If we recognise that economic behaviour — spending, saving, investing, working — is underpinned by our social nature, our vital human desire to enjoy love and connection, the care economy and the consumer economy should hardly be disconnected islands.
Yet, many of us worry about the exaggerated emphasis on one domain over the other in how modern Indians derive their sense of self and meaning. At a time when our culture instructs us to be “too cool to care”, to compete and self-maximise incessantly, can policy and institutions help dignify the labour of caring for others? What would an economy that centred care look like?
First, it would credibly reward those engaged in care work. UNFPA estimates suggest the demand for care is daunting — nearly 360 million children and 147 million elderly people require care in India. Overwhelmingly, it is women who respond to this demand, supplying 5.6 hours of unpaid work daily. Men supply 30 minutes. Women with paid jobs face the most acute time-poverty, performing six times more unpaid care labour than employed men. It is high time the tax brackets, wage rates and retirement ages of women were adequately reformed to compensate for this trade-off between care and career.
Government care workers on the frontlines (ASHAs, Anganwadi workers), home-based carers and domestic workers will always bear the burden of the health fallout of pollution or pandemics. Surely, they deserve victory in their continuing fight for social security packages and fair wages.
Second, an economy centred on fostering caring relations and capacities between people would be more creative in how individuals are cared for by public and private institutions. For most people, coupledom and traditional family structures are the path to secure caregiving. However, as many elder persons’ groups and activists highlight, the romanticised Indian family is hardly a sure-shot provider of emotional or economic support for an ageing society. Adequate social pensions for the elderly, stronger public infrastructure for childcare, subsidies and incentives for business or cooperatives providing care can go a long way.
Finally, no policy fix can truly help without a radical revolution in how we value the work of care as a society. This revolution is not about hollow sloganeering or tweets of appreciation. The great scholar of care, Nel Noddings, saw practical education and experience of caregiving as being central to the cultivation of caring in society. People who cared for another person through a specific series of routinised one-on-one encounters could also be persuaded to care about wider injustices and inequality in public life. She defined this “education” as “a constellation of encounters, both planned and unplanned, that promote growth through the acquisition of knowledge, skills, understanding and appreciation”.

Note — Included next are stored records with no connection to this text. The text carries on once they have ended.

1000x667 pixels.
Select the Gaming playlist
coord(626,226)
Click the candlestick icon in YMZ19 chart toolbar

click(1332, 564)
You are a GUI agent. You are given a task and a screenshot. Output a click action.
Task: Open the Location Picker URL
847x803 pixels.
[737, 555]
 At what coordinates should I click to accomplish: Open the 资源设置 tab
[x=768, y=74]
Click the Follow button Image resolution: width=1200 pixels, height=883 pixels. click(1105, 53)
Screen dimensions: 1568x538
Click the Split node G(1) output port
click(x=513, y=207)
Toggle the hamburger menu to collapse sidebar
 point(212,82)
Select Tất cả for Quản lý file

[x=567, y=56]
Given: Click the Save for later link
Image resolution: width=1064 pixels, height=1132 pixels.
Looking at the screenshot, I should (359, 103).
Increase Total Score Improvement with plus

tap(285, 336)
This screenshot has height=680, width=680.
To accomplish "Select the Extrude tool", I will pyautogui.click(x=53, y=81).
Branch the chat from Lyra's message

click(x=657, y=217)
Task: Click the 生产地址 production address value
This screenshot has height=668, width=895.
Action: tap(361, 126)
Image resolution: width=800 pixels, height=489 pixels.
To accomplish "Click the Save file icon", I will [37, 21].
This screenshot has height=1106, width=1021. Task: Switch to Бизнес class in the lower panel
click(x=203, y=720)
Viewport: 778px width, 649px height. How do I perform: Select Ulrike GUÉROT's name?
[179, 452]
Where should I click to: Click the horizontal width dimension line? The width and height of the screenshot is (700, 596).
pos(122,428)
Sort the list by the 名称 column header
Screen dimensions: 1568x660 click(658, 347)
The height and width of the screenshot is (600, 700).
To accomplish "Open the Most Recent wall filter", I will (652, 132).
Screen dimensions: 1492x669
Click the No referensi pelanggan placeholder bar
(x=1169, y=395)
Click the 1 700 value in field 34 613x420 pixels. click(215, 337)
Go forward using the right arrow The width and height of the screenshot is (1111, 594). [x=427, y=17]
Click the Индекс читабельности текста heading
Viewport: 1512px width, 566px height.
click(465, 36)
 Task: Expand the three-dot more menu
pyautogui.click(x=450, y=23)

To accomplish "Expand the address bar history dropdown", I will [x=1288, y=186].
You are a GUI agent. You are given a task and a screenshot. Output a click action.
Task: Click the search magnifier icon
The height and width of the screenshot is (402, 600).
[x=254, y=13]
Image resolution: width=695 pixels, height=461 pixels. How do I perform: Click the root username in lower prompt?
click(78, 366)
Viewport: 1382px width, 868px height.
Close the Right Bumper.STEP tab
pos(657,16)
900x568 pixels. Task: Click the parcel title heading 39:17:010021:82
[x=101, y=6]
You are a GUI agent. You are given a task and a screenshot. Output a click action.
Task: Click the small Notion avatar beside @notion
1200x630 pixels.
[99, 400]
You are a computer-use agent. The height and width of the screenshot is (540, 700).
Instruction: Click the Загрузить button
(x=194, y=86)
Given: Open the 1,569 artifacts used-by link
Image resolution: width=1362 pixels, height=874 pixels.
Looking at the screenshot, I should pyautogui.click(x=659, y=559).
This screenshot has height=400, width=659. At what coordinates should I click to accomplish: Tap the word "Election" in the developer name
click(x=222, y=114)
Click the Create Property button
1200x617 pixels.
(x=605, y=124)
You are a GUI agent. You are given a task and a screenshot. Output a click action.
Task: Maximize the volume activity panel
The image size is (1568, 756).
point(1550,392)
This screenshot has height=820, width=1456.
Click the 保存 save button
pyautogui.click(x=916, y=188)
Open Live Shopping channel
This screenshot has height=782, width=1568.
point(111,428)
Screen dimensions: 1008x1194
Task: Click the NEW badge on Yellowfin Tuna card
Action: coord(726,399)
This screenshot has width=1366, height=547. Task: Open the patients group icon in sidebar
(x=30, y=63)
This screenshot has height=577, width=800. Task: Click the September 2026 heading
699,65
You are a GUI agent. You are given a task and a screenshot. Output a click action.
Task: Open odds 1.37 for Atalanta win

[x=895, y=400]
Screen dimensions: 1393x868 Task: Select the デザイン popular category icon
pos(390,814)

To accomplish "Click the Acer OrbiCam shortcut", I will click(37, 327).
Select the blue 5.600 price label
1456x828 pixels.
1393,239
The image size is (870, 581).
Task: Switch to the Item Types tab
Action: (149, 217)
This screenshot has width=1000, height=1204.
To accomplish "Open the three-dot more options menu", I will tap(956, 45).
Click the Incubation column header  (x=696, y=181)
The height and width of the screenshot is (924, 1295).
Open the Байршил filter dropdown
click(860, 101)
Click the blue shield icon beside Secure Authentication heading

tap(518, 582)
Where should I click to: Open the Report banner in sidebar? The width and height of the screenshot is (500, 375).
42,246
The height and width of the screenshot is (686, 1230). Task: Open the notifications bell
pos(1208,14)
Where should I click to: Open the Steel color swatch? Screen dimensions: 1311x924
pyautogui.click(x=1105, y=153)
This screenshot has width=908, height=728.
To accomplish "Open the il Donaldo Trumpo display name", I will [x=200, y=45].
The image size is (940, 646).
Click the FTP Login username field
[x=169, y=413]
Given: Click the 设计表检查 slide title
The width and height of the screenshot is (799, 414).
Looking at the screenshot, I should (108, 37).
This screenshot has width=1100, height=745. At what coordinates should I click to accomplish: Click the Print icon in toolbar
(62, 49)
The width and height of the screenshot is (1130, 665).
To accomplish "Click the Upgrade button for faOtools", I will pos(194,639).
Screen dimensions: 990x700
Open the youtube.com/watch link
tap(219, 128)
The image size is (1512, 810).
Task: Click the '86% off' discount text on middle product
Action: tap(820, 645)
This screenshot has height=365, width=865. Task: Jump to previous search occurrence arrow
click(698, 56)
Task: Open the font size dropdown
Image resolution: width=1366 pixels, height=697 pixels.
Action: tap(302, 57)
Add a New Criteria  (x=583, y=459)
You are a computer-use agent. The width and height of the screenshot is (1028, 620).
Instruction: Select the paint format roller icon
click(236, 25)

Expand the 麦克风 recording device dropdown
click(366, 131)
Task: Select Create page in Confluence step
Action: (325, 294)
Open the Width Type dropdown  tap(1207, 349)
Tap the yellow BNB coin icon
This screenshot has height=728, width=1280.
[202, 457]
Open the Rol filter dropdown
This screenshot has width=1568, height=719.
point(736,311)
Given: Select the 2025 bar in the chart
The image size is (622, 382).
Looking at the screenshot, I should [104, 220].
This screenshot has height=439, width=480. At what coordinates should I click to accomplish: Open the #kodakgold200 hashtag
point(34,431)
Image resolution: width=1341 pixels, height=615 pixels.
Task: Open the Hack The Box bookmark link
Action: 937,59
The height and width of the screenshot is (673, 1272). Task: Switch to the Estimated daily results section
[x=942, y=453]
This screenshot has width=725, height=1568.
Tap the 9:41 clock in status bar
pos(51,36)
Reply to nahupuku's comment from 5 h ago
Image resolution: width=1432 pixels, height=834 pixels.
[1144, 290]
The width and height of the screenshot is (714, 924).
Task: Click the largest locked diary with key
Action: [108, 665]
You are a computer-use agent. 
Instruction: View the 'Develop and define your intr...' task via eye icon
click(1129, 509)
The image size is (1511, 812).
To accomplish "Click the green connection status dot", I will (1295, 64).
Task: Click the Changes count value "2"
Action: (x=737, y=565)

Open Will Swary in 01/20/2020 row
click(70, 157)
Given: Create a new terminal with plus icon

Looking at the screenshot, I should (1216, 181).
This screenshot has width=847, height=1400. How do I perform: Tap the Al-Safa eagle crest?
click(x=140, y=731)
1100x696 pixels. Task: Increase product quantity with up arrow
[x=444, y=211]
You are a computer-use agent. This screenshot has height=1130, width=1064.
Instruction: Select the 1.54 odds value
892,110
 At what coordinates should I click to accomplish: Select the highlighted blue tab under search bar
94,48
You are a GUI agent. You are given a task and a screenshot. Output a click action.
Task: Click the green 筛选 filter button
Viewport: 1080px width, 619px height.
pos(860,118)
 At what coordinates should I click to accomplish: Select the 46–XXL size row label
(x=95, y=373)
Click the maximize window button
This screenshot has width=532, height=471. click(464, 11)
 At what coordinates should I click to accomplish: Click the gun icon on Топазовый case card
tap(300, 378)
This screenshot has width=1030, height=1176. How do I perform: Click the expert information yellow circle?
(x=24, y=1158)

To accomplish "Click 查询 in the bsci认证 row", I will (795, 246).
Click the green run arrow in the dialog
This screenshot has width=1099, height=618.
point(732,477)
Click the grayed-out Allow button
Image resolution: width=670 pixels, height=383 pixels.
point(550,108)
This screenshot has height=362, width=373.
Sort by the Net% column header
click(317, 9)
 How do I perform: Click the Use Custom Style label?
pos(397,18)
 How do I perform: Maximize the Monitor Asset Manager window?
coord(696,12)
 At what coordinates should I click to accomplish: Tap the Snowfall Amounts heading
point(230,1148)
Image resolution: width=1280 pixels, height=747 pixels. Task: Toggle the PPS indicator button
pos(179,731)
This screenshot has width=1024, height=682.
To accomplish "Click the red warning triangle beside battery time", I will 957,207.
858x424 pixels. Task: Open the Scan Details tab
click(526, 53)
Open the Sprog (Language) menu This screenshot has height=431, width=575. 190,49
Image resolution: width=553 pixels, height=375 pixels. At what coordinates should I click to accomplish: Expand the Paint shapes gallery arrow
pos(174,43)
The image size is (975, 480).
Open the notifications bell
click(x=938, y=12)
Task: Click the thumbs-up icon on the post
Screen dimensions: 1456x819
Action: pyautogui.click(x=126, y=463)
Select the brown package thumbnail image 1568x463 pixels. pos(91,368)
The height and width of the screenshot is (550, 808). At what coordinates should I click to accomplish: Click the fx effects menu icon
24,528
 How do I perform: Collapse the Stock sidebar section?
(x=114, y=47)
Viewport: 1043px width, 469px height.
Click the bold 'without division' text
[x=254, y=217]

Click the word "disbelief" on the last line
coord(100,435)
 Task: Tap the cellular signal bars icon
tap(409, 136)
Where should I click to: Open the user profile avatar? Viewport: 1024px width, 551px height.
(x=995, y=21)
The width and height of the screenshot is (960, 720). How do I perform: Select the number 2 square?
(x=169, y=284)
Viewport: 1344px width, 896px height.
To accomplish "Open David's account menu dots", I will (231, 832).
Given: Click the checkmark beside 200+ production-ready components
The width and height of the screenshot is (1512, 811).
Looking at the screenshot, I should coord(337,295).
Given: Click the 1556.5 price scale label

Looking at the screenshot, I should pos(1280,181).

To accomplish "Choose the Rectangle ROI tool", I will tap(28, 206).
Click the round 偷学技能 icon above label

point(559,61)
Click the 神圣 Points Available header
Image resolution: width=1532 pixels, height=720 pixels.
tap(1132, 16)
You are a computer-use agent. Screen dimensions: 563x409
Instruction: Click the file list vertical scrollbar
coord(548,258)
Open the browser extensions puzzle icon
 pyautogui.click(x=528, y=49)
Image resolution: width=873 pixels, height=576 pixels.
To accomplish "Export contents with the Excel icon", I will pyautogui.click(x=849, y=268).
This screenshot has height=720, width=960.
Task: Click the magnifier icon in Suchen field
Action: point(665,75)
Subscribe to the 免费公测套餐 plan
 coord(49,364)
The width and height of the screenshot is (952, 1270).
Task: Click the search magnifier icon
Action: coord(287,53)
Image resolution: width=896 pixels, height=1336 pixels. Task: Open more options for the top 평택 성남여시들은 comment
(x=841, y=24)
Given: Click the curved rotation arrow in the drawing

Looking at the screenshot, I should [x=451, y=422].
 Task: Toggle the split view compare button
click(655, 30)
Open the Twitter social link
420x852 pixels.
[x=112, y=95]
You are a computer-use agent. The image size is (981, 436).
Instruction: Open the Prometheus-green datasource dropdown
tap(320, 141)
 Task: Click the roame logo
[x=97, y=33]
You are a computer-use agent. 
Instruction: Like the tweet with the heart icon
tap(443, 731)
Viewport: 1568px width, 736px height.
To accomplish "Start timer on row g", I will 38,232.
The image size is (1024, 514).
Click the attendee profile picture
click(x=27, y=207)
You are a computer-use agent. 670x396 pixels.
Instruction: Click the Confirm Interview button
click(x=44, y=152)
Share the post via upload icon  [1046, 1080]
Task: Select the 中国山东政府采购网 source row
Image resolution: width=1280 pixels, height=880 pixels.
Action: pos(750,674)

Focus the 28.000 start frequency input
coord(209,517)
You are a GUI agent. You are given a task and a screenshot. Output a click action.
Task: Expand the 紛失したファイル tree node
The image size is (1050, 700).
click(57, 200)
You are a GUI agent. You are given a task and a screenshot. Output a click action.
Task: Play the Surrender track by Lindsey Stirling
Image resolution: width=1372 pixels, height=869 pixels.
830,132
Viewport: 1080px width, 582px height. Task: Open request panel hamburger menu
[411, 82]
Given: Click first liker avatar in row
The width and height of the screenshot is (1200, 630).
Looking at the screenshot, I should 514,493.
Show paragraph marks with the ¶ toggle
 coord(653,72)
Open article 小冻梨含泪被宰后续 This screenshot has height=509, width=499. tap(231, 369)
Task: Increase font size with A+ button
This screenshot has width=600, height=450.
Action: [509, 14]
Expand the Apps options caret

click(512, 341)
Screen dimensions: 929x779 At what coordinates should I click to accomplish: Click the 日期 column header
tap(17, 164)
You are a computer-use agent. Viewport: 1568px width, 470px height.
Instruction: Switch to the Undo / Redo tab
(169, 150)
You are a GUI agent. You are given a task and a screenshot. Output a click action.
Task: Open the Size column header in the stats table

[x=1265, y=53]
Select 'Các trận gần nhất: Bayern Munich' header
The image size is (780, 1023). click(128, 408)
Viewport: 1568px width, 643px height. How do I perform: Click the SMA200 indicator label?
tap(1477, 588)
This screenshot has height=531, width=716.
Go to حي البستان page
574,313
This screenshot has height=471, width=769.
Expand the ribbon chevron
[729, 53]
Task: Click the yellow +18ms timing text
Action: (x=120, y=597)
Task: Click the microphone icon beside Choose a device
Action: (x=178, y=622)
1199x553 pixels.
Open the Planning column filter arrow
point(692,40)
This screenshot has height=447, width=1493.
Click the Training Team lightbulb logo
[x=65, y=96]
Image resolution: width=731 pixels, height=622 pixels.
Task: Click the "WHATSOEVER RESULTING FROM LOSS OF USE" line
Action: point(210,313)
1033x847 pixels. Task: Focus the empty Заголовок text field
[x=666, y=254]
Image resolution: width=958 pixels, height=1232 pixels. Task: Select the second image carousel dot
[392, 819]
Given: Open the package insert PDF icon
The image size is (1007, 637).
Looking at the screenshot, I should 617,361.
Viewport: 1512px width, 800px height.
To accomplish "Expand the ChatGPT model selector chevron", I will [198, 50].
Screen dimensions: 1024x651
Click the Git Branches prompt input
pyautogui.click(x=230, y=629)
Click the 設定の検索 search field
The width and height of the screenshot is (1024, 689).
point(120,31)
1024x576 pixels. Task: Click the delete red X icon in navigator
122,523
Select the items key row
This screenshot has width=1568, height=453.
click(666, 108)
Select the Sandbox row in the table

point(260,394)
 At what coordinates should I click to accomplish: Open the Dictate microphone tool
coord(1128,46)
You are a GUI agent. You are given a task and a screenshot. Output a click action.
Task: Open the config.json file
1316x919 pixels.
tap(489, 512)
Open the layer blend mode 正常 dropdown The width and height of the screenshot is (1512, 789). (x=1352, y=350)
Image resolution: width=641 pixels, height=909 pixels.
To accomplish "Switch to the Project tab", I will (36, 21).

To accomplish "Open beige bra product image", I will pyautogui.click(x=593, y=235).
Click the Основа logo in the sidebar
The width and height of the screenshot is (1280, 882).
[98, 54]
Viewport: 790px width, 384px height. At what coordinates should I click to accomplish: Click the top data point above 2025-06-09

Care is not a commodity; it is an interpersonal relationship that defies standard transactional economic frameworks of buying and selling. And as Diwali firecracker bans remind us each year, carrot-and-stick approaches are hardly sustainable or easy to implement at scale. Moreover, I don’t buy a worldview that thinks we are all small-spirited, where the threat of punishment is the dominant pathway to make us care about the public good. Each of us has the urge to care about and care for someone or something. Some of us, often women, are encouraged to nurture the caring instinct, while others, largely men, are not given the skills or social sanction to comfortably inhabit these roles. In my interviews with elite middle-aged men from all-boys boarding schools, their capabilities at fatherhood remained a chief lament. Most gained strong skills for being economic providers, but this was often coupled with a belief that boys derived self-worth, love and meaning largely from their ability to signal their place in the market of real estate, status or wealth. All their lives, they had been taught to care about competing. We need a different curriculum, especially for men — both at home and in educational institutions.
The famous last paragraph of the novel Middlemarch offers a tip for care-centred policies: “For the growing good of the world is partly dependent on unhistoric acts; and that things are not so ill with you and me as they might have been, is half owing to the number who lived faithfully a hidden life…”
If politicians and policy makers wish to incentivise more child births, if they want a productive and healthy workforce, if they want cleaner air, they will need to care about encouraging and rewarding our intrinsic instincts to perform such unhistoric, hidden acts of care. Beyond the economy propelled by consumption and costly penalties, there is one propelled by love, desire, care, concern and connection. Take the latter more seriously.